¿Ha sido todo escuchado?

¿Está realmente ya todo escrito? Lo que escribe la literatura universal, lo que oran nuestros profesores, la historia que ya está escrita, ya está narrada, es cíclica y vivimos en una constante condena a repetirla. La historia. Ahí se encuentra la verdadera pregunta, pero nadie ha querido buscarla, o mejor dicho, nadie políticamente correcto a querido gritarla después de buscarla. Porque sí que ha habido personas que han buscado esa pregunta. La han encontrado; quisieron gritarla y les quemaron la piel, quisieron escribirla y les quitaron las letras, desearon contarla y les quitaron su lengua.

Entonces, ¿cuál es la verdadera pregunta? La verdadera pregunta quizá sea ¿ha sido todo escuchado? Las personas a las que castigaron por ser ellas, por ser libres fuera de su sociedad, personas que tienen nombre y apellido; que tanto por fortuna como por desgracia somos demasiadas para presentar, de esas personas que todavía hoy somos castigadas que todavía hoy somos políticamente incorrectas, de todas nosotras podemos presentar nuestra lucha, la lucha feminista y antirracista que no se entienden separadas, la lucha de las mujeres negras y racializadas. Es esta lucha, la que grita porque la respuesta a la pregunta sobre si está todo dicho siempre ha sido la propia pregunta. En la garganta de las mujeres en una manifestación, en la boca de las que conservaron su lengua y tradiciones frente a la colonización, en las memorias que recuerdan la historia con su propia voz aunque no puedan escribirla pero la cuenten, en el desafío que supone nuestra sola existencia y que no se resume en sus opresiones. Y me gustaría decir que esto se sostiene por si solo, pero no. Esto puede morir si no se escucha y no hará inmortal la lucha, hará inmortal la violencia. 
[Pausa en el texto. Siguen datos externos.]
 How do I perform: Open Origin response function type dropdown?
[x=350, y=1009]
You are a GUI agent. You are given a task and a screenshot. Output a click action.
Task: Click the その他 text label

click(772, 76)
Algunos problemas estaban escritos entre páginas desde antes de ser reales. Porque ha habido muchos hombres blancos en la historia de la humanidad y entre monasterios, batallas campales y un par de colonizaciones les dio tiempo a tener imaginación y a enredarla en libros. Pero cuando hablamos de la dialéctica oprimido – opresor, cuando hablamos de luchas sociales como la de clases, el feminismo o la antirracista el problema no está escrito hasta que no hablan los oprimidos y llegan al papel, alcanzar a las personas a través de las letras siendo el oprimido siempre ha sido muy difícil. Qué no imposible, y por eso tenemos a referentes en la literatura, en la filosofía y para la vida como » bell hooks» o Ángela Davis. Y es importantes, leerlas, escucharlas y entenderlas; son nuestra base teórica, una ayuda para evitar que la herida se desangre y podamos sobrevivir y para que podamos hacerla sangrar y sirva como elixir de la verdad tanto para aquellos que viven y miran una realidad que no ven como a nosotras que la sufrimos. Pero más importante es aún apreciar que no está todo ahí, que las palabras como las preguntas básicas son herméticas pero las personas no. Lo importante en este momento de sobreinformación en el que todos los libros del mundo están en las yemas de nuestros dedos, en el que la memoria del mundo ilumina nuestros ojos por una pantalla lo importante es arañar a las personas perecederas porque es en los breves instantes de una vida donde se encuentra la revolución. A fin de cuentas, las personas de carne y hueso tienen un tipo de esencia que no se puede dejar en herencia de la gente de letras y papel que son los libros; la capacidad de auto explicación sin interpretaciones ajenas y los apellidos; la historia que va más allá de sus fronteras y aún así pueden narrar, que les afecta y las condiciona pero no las define. Las personas de papel tienen apellidos, pero son estos los que explican al nombre y no al contrario. Los libros hacen las preguntas, los problemas, la opresión y la resistencia inmortales; permiten continuar, recordar, nombrar; la brevedad de las personas hará que algún día podamos romper la cadena. 

Quiero, necesito pensar que si esta todo escrito no está todo escuchado. Deseo pensar que mi voz es necesaria, que ensalzará el reclamo, que calentará corazones con el aliento de un 《no estas sola》 . Quiero que no esté todo escuchado porque si no nada de esto tendría sentido.

Se que no está todo escuchado, sé que vamos a escribir todas nuestras voces para que perduran, para romper algún día, esta relación tóxica que tenemos con la sociedad. No nos van a callar ni aún en silencio y vamos expresarnos hilando fino con lana gruesa que pique.